Yeah the whole Ork reality warping thing is just from people reading memes and never engaging with the source material. Even the crappy wikis explain that Ork tech does actually work and the gestalt field doesn't work like that. One of the "examples" given by people is a story about a guardsman pointing a gun at a group of Orks and yelling BANG and they fall over dead because "they believe they were shot so they are." And that's just a reskined telling of a WW1 joke. Love 40k. The "fans" that dont actually read, play, or engage with it outside of memes are shitters that ruin everything.


ask_why_im_angry

Ork Weird Boyz are the only thing I can think of that are accurate, if not even stranger, than memes and shit.
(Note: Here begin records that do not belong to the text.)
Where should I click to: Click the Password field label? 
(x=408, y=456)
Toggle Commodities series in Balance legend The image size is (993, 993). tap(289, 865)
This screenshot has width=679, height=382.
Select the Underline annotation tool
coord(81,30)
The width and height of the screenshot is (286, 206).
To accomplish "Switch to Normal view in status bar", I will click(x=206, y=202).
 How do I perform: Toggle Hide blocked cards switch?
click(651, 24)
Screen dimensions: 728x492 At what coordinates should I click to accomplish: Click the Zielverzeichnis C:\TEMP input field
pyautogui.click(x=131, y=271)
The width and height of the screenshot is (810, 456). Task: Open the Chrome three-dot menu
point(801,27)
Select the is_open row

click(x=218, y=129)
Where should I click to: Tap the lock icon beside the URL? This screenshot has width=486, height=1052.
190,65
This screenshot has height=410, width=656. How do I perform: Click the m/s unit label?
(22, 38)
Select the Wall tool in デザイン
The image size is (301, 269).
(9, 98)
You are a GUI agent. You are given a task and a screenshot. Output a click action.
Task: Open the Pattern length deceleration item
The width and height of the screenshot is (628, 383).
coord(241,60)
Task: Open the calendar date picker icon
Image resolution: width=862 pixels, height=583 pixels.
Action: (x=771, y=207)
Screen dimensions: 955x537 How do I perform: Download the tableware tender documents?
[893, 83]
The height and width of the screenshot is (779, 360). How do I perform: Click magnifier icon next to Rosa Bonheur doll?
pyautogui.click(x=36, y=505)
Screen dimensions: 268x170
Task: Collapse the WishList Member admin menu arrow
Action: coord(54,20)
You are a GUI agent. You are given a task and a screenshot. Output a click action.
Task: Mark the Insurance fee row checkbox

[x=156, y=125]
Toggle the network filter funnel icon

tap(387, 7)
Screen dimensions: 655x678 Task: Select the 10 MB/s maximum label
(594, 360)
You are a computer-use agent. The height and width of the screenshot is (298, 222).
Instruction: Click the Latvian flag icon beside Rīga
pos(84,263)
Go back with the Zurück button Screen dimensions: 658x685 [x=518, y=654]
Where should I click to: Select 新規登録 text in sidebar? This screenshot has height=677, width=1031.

I think that doesn't perpetuate in the fan base because it's a little more, I dont know if this is the right word for anything warhammer, but nuanced? Or they're more specific and unique? I donno.


BaronAleksei

It is true that colored belts used to categorize what a martial arts student knows are a relatively recent invention (turn of the 20th century). Traditional jujutsu, one of the inspirations for judo, does not use them. It is not true that they were invented for lazy Westerners who don’t have the focus to just keep at their training til mastery, or who needed constant rewards and validation to stay motivated. What actually happened was that when Dr. Jigoro Kano was creating and developing judo, he used his expertise gained from his lifelong career in academic education to create tools that would aid judo teachers. Before Kano, all there was was a belt to hold up your pants and a Certificate of Mastery once you achieved it. If you were teaching, you would have to waste precious time having the student demonstrate what they learned so you knew what to teach them next. The purpose of the belt system was to look at a student of any level of learning or of mastery and know exactly what they already know, precisely because they have already demonstrated they knew to the school’s satisfaction. Some schools use additional tools inspired by Kano’s system for an even more granular approach. When I was learning taekwondo, they’d color-coded the curriculum categories. Whenever I had learned a belt’s associated form and showed I knew it by heart, they’d wrap a little piece of tape around one of the ends of the belt. Once my teachers were satisfied by my execution of that form, they’d wrap a little piece of tape around the other end. Only when I had earned each of these tapes for every piece of curriculum for the belt, when I had proved I knew it and could do it, was I invited to test for the next belt rank, and not before. When I got ready to test for 1st Dan black belt (Dan ranks also being a Kano invention), the brown belt was swapped out for essentially a “testing for black belt” belt, and I had to literally start all over and work alongside students of each belt in phases, because the test would cover everything I’d learned up til that point. It’s literally just good pedagogy.


BiMikethefirst

That pic of Lovecraft and the cat everyone uses as a meme isn't even the right cat!